Tasks for this exercise:
- 1) From the tiling text, set down word for word the passage from "1. Normal execution" up to and including "is computed independently.".
- 2) Recast the paragraph of the tiling text that begins "A 96x96 feature map" as a short bulleted list that keeps its main facts.
- 3) Continue the text on tiling in TiGrIS past its final sentence.

Text block:

Tiling

Tiling is TiGrIS’s core technique for fitting large models into small SRAM. A Conv2D at position (x, y) reads only a local neighborhood of the input. By processing feature maps in horizontal strips, peak activation memory drops in proportion to the strip height.

Why tiling

A 96x96 feature map with 64 channels occupies 576 KB in int8, already larger than the total SRAM on most Cortex-M and ESP32 targets. Without tiling, the entire feature map must be live in SRAM simultaneously. With tiling, only a strip of height tile_h + halo needs to be resident.

The tradeoff: halo rows at tile boundaries are recomputed, adding a small amount of redundant work. In practice the overhead is low, typically under 5% for models with moderate receptive fields.

Execution strategies

TiGrIS applies three strategies in preference order. The compiler selects the simplest strategy that fits the budget.

1. Normal execution

The stage fits in the SRAM budget without tiling. Load inputs from slow memory, execute all ops, spill outputs to slow memory, reset the arena.

This is the fastest path with no tile iteration overhead and no halo recomputation.

2. Spatial tiling

The stage exceeds the budget, but all ops in the stage are tileable. The output feature map is split into horizontal strips. Each strip is computed independently.

Input feature map             Output feature map
┌──────────────────┐          ┌──────────────────┐
│   halo overlap   │──┐       │                  │
├──────────────────┤  ├──────>│   Tile 0 out     │
│   Tile 0 rows    │──┘       │                  │
├──────────────────┤          ├──────────────────┤
│   halo overlap   │──┐       │                  │
├──────────────────┤  ├──────>│   Tile 1 out     │
│   Tile 1 rows    │──┘       │                  │
├──────────────────┤          ├──────────────────┤
│   halo overlap   │──┐       │                  │
├──────────────────┤  ├──────>│   Tile 2 out     │
│   Tile 2 rows    │──┘       │                  │
└──────────────────┘          └──────────────────┘

Each input tile includes halo rows from the neighboring tile. The halo provides the spatial context that Conv/Pool kernels need at boundaries. Halo regions overlap between adjacent tiles.

Dataset extract:
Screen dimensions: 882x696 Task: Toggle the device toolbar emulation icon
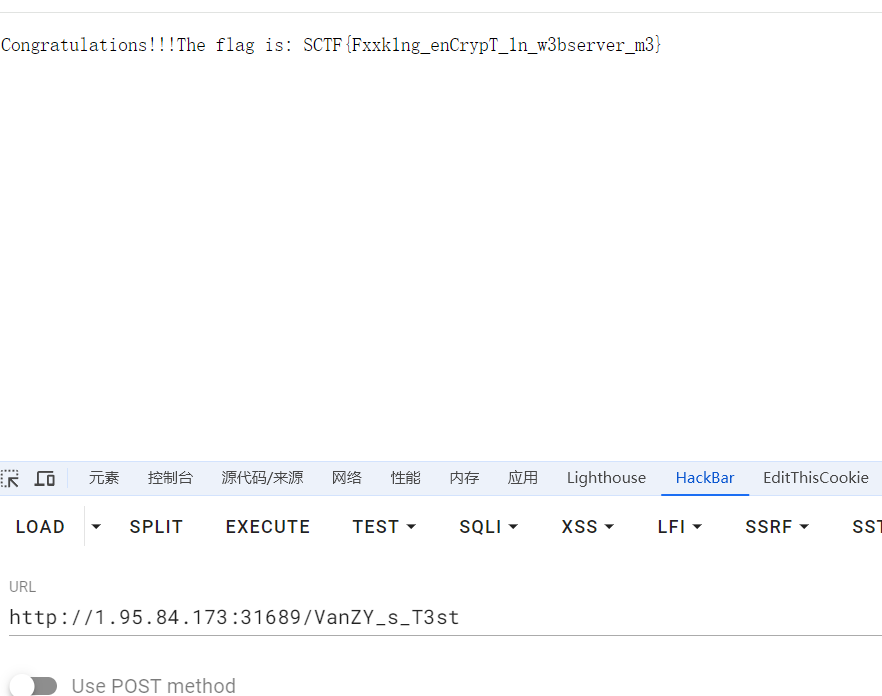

Exercise responses:
- 1)
1. Normal execution

The stage fits in the SRAM budget without tiling. Load inputs from slow memory, execute all ops, spill outputs to slow memory, reset the arena.

This is the fastest path with no tile iteration overhead and no halo recomputation.

2. Spatial tiling

The stage exceeds the budget, but all ops in the stage are tileable. The output feature map is split into horizontal strips. Each strip is computed independently.

- 2)
- A 96x96 feature map with 64 channels takes 576 KB in int8, more than the total SRAM on most Cortex-M and ESP32 targets.
- Without tiling, the whole feature map must be live in SRAM at the same time.
- With tiling, only a strip of height tile_h + halo has to be resident.

- 3)
The tile loop for a single stage:

for tile_idx in 0..num_tiles:
    1. Compute input row range: [start - halo_top, end + halo_bottom]
    2. Load input strip from slow memory into arena
    3. Execute all ops in stage on the strip
    4. Write output strip to slow memory
    5. Reset arena

3. Chain tiling

Two or more consecutive tileable stages form a chain when each stage has exactly one output feeding the next stage’s sole input. Chain tiling fuses the tile loops so all stages in the chain execute per tile iteration, and intermediate activations never leave SRAM.

                     SRAM arena
                ┌────────────────────┐
                │  Input tile        │ <-- from slow
                │  (stage 0 in)      │
                ├────────────────────┤
 Stage 0 ops -->│  Intermediate tile │ <-- stays in SRAM
                │                    │
                ├────────────────────┤
 Stage 1 ops -->│  Output tile       │ --> to slow
                │  (stage 1 out)     │
                └────────────────────┘

Only the first input and last output touch slow memory. Intermediates stay in the arena per tile.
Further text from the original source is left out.